Legendäres Künstlerhotel Lou Calen in Südfrankreich feiert Comeback nach 24 Jahren
Ljiljana HeinLegendäres Künstlerhotel Lou Calen in Südfrankreich feiert Comeback nach 24 Jahren
Ein historisches Hotel in Südfrankreich hat nach jahrzehntelangem Leerstand wieder seine Türen geöffnet.Lou Calen, einst ein geliebter Rückzugsort für Prominente, empfängt nun wieder Gäste – dank eines kanadischen Investors und einer Geschichte, die 1944 mit einem kleinen Mädchen und dem Geschenk eines amerikanischen Soldaten begann.
Alles begann am Tag der Befreiung 1944, als die zehnjährige Huguette Caren in Cotignac von einem US-Soldaten einen Ring erhielt. Jahrzehnte später kehrte sie in das Dorf zurück, erwarb ein Haus und eröffnete dort 1972 Lou Calen – ein Hotel und Restaurant, das schnell zu einer kulturellen Oase wurde. Stars wie David Bowie und Pink Floyd zogen es an und prägten seinen Ruf als Treffpunkt der Künstler- und Musikszene.
Nach der Schließung 1999 stand das Gebäude über 20 Jahre lang leer. 2015 erwarb der Unternehmer Graham Porter das Anwesen und begann mit umfangreichen Renovierungen. Er fügte ein Kunstzentrum, eine Bar, ein mit einem Michelin Grünen Stern ausgezeichnetes Restaurant sowie stilvolle Gästezimmer hinzu – und bewahrte dabei das künstlerische Erbe, während er den Ort modernisierte.
Huguette Carens Verbindung zum Hotel bleibt bis heute lebendig.

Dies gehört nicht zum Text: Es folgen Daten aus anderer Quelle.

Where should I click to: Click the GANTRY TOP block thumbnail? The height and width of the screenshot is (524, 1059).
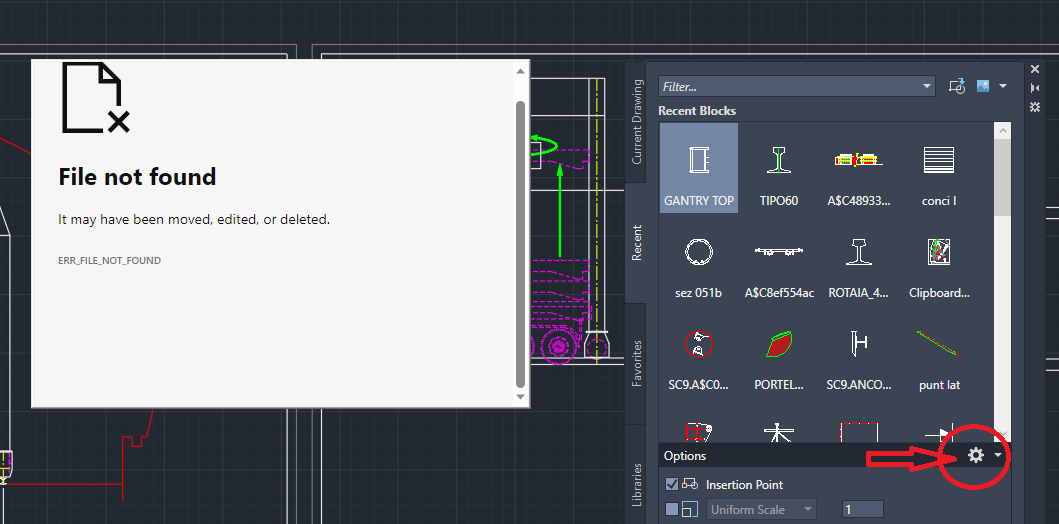698,168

Später eröffnete sie ein Restaurant in Palm Springs, wo sie den Soldaten wiedertraf, der ihr einst den Ring schenkte. Zudem veröffentlichte sie ein Kochbuch mit provenzalischen Rezepten und persönlichen Erinnerungen, das den Geist von Lou Calen weiterträgt.
Das wiedereröffnete Lou Calen zieht nun ein internationales Publikum an, wobei Amerikaner die größte Besuchergruppe stellen. Die Neuauflage des Hotels verbindet seine legendäre Vergangenheit mit zeitgemäßem Luxus und festigt so seinen Platz als historisches Wahrzeichen und modernes Reiseziel.